• _WHAT THE EXERCISE ASKS_
Give the entries again in full. Nothing may be altered.

INPUT below:

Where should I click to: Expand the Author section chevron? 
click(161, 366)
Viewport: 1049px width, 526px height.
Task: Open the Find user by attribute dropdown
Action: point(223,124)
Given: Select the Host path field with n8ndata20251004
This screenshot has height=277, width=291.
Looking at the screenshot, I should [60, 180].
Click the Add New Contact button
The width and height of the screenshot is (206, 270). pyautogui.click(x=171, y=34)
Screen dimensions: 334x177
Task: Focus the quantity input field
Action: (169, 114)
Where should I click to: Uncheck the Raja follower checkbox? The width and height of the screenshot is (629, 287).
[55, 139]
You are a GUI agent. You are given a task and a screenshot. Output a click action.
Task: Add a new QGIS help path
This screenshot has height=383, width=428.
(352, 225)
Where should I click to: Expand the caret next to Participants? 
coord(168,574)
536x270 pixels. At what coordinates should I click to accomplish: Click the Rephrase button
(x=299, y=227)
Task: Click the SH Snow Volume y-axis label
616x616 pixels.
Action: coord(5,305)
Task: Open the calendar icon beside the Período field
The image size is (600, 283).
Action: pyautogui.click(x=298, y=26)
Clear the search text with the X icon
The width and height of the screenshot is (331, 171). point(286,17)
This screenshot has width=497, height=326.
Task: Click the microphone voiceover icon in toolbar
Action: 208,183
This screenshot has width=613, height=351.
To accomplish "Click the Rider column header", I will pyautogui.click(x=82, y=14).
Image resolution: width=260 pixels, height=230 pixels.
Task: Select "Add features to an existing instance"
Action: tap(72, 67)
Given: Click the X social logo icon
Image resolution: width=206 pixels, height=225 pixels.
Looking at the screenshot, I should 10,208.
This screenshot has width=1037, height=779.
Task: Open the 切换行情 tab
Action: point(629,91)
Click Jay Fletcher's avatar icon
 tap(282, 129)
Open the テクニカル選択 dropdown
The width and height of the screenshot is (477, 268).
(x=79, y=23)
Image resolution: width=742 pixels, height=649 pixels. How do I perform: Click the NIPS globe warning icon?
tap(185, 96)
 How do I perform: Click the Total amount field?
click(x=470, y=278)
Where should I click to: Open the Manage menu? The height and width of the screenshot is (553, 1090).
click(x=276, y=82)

End of INPUT.

• _ANSWER TO THE PROBLEM_
Where should I click to: Expand the Author section chevron? 
click(161, 366)
Viewport: 1049px width, 526px height.
Task: Open the Find user by attribute dropdown
Action: point(223,124)
Given: Select the Host path field with n8ndata20251004
This screenshot has height=277, width=291.
Looking at the screenshot, I should [60, 180].
Click the Add New Contact button
The width and height of the screenshot is (206, 270). pyautogui.click(x=171, y=34)
Screen dimensions: 334x177
Task: Focus the quantity input field
Action: (169, 114)
Where should I click to: Uncheck the Raja follower checkbox? The width and height of the screenshot is (629, 287).
[55, 139]
You are a GUI agent. You are given a task and a screenshot. Output a click action.
Task: Add a new QGIS help path
This screenshot has height=383, width=428.
(352, 225)
Where should I click to: Expand the caret next to Participants? 
coord(168,574)
536x270 pixels. At what coordinates should I click to accomplish: Click the Rephrase button
(x=299, y=227)
Task: Click the SH Snow Volume y-axis label
616x616 pixels.
Action: coord(5,305)
Task: Open the calendar icon beside the Período field
The image size is (600, 283).
Action: pyautogui.click(x=298, y=26)
Clear the search text with the X icon
The width and height of the screenshot is (331, 171). point(286,17)
This screenshot has width=497, height=326.
Task: Click the microphone voiceover icon in toolbar
Action: 208,183
This screenshot has width=613, height=351.
To accomplish "Click the Rider column header", I will pyautogui.click(x=82, y=14).
Image resolution: width=260 pixels, height=230 pixels.
Task: Select "Add features to an existing instance"
Action: tap(72, 67)
Given: Click the X social logo icon
Image resolution: width=206 pixels, height=225 pixels.
Looking at the screenshot, I should 10,208.
This screenshot has width=1037, height=779.
Task: Open the 切换行情 tab
Action: point(629,91)
Click Jay Fletcher's avatar icon
 tap(282, 129)
Open the テクニカル選択 dropdown
The width and height of the screenshot is (477, 268).
(x=79, y=23)
Image resolution: width=742 pixels, height=649 pixels. How do I perform: Click the NIPS globe warning icon?
tap(185, 96)
 How do I perform: Click the Total amount field?
click(x=470, y=278)
Where should I click to: Open the Manage menu? The height and width of the screenshot is (553, 1090).
click(x=276, y=82)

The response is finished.